Two weeks ago, I left behind the town of Lafayette, Indiana. I lived there for more than eight years, which is the longest span of time I’ve lived in one town or city. It was the closest I’ve come to calling a town my own.
The land shall not be sold in perpetuity, for the land is mine. For you are strangers and sojourners with me.
—Leviticus 25:23
What always held me back from feeling settled in Lafayette was the fact that it is such a transitional town. When I left, several people in my church commented that it was hard to imagine the church without me. They had arrived later, and as far as they were concerned, I had been around forever.

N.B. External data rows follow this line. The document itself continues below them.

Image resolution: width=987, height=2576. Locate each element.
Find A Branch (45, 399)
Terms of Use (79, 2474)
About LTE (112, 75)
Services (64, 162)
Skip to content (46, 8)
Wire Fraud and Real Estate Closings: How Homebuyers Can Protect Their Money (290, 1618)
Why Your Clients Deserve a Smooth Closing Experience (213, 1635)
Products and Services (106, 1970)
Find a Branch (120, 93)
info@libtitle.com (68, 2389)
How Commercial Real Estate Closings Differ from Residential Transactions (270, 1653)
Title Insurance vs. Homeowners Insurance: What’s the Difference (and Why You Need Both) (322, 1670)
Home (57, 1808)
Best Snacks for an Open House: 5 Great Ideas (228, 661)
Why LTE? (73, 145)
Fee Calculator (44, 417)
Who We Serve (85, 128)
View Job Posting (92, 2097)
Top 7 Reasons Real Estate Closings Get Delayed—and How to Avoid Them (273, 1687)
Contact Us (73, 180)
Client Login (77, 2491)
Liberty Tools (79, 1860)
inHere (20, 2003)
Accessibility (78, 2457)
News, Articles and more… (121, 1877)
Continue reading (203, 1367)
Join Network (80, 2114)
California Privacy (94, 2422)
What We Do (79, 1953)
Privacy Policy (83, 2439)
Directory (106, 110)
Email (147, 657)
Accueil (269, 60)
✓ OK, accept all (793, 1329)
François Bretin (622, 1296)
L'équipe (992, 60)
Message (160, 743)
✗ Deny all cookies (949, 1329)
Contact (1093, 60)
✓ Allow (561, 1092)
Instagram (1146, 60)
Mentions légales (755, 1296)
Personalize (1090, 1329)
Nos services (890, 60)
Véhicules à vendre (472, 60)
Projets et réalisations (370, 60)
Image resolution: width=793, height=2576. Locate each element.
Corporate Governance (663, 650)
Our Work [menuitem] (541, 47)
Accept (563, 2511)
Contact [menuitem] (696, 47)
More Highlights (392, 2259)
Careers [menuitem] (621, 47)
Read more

I was the permanent one—possessing eight years of permanence!
You can’t shake that unsettled feeling when you live in a town like that. You know that you are a sojourner. You can’t fool yourself into believing you’ll be there forever.
In the Old Testament, as Israel was preparing to move into the promised land of Canaan, the Lord instituted a series of laws about how they were to treat the land. They were not to overwork it or sell it permanently because the land was his, not theirs. They were tenants; he was the landlord. He was their host; they were his guests.
For we are strangers before you and sojourners, as all our fathers were. Our days on the earth are like a shadow, and there is no abiding.
—1 Chronicles 29:15
When you’re a stranger and a sojourner, you feel your impermanence on a visceral level. You could disappear, and the world could go on just fine without you. You flit about like a phantom, a shadow, moving from place to place, with no substance.
When I moved away, I had many people come to me to wish me well and to say goodbye. It was hard for me to say goodbye—not because the separation was too painful but because it was perhaps too easy. Most of these friends I will be able to keep up with on Facebook, after all. There will be few severed relationships.
And this was not the first time I’d had to say goodbye. The fact is that it was simply the conclusion to eight years of goodbyes. When you live in Lafayette, people come and go every year. They pass like phantoms through the town, taking classes or working a temporary job until career or family draws them away. You make friends, then let them go, then make new friends, then watch them leave as well. And when it comes time for you yourself to leave, it is not your closest friends who have remained to see you off. So “goodbye” is not as hard, because it’s fundamentally no different from any of the others.
O LORD, make me know my end
and what is the measure of my days;
let me know how fleeting I am!
Behold, you have made my days a few handbreadths,
and my lifetime is as nothing before you.
Surely all mankind stands as a mere breath! Selah
—Psalm 39:4–5
Here in the West, we do our best to quarantine death, to hide it away in hospitals and nursing homes, to pretend that we will live forever. We do our best to make this world a heaven, to live in a nice neighborhood and own a shiny car and find a purposeful career. But this requires a lot of transience and rootlessness, a lot of moving around. So even though we can postpone the death of our bodies, we cannot avoid the isolation of lost friendships. Our impermanence is more obvious than ever.
Hear my prayer, O LORD,
and give ear to my cry;
hold not your peace at my tears!
For I am a sojourner with you,
a guest, like all my fathers.
—Psalm 39:12
The earth is the Lord’s. I’m just passing through. I am a sojourner here, a guest of the Lord’s, just like my father was, and his father before him—a man who did not last long enough for me to meet him. There is no hope to be found in our relationships with one another. Hope must be anchored to an immovable object; I can’t find hope in my relationships with other people any more than a ship at sea can anchor itself to the wind and fog.
Who does David, king of Israel, appeal to in Psalm 39? He appeals to the one who created the land on which he is kneeling, the one who owns it and will continue to own it thousands of years after David vanishes from the earth. The Lord is the only permanent mooring in a world of passing shadows.
So may you cling to the Rock which will outlast the world. And may you find eternal life by binding yourself to our eternal God.